Beginning with the line that contains "Reklamacije (215, 1368)" in the material below, print each line exactly until the line that contains "KOMPANIJA DUNAV OSIGURANJE" has been printed, then stop.

'''

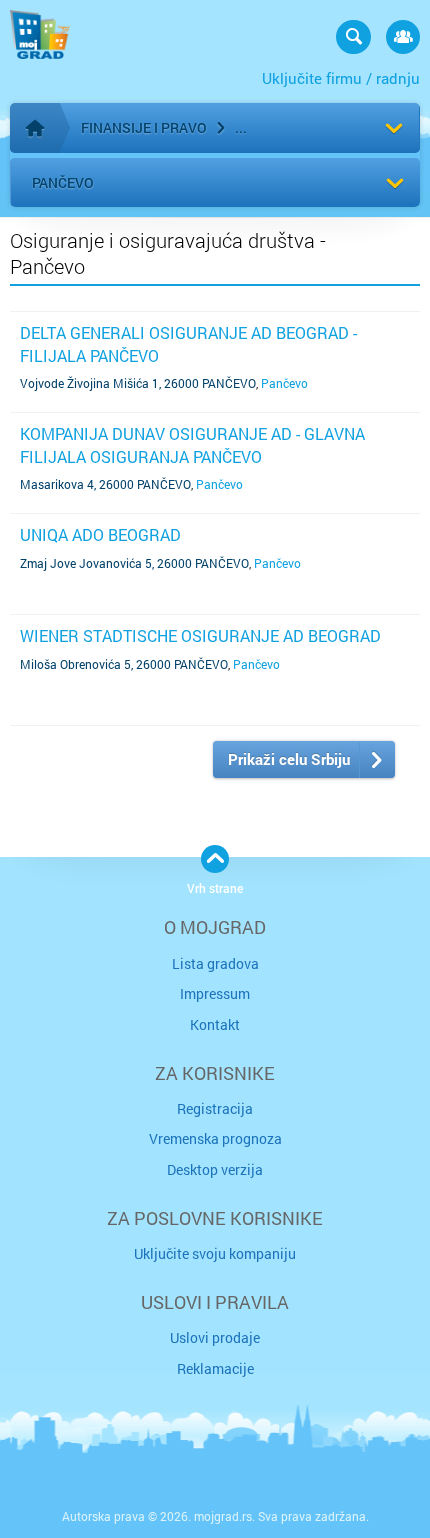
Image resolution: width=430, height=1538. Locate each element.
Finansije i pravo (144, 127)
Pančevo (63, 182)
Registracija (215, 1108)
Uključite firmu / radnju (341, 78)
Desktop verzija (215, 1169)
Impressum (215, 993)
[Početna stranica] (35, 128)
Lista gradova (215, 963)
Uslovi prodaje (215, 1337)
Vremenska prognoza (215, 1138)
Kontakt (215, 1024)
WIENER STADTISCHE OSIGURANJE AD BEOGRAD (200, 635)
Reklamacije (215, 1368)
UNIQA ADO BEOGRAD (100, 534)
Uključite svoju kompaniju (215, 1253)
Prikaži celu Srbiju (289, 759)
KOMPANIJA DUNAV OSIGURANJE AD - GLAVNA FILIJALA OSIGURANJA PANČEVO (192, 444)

'''
'''

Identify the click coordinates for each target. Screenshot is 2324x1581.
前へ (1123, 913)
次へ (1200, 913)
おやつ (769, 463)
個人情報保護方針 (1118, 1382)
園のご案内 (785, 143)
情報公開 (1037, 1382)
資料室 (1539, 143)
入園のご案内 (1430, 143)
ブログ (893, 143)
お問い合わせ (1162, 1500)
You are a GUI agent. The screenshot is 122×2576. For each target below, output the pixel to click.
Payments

'''

EXERCISE RESULT >>
Reklamacije (215, 1368)
UNIQA ADO BEOGRAD (100, 534)
Uključite svoju kompaniju (215, 1253)
Prikaži celu Srbiju (289, 759)
KOMPANIJA DUNAV OSIGURANJE AD - GLAVNA FILIJALA OSIGURANJA PANČEVO (192, 444)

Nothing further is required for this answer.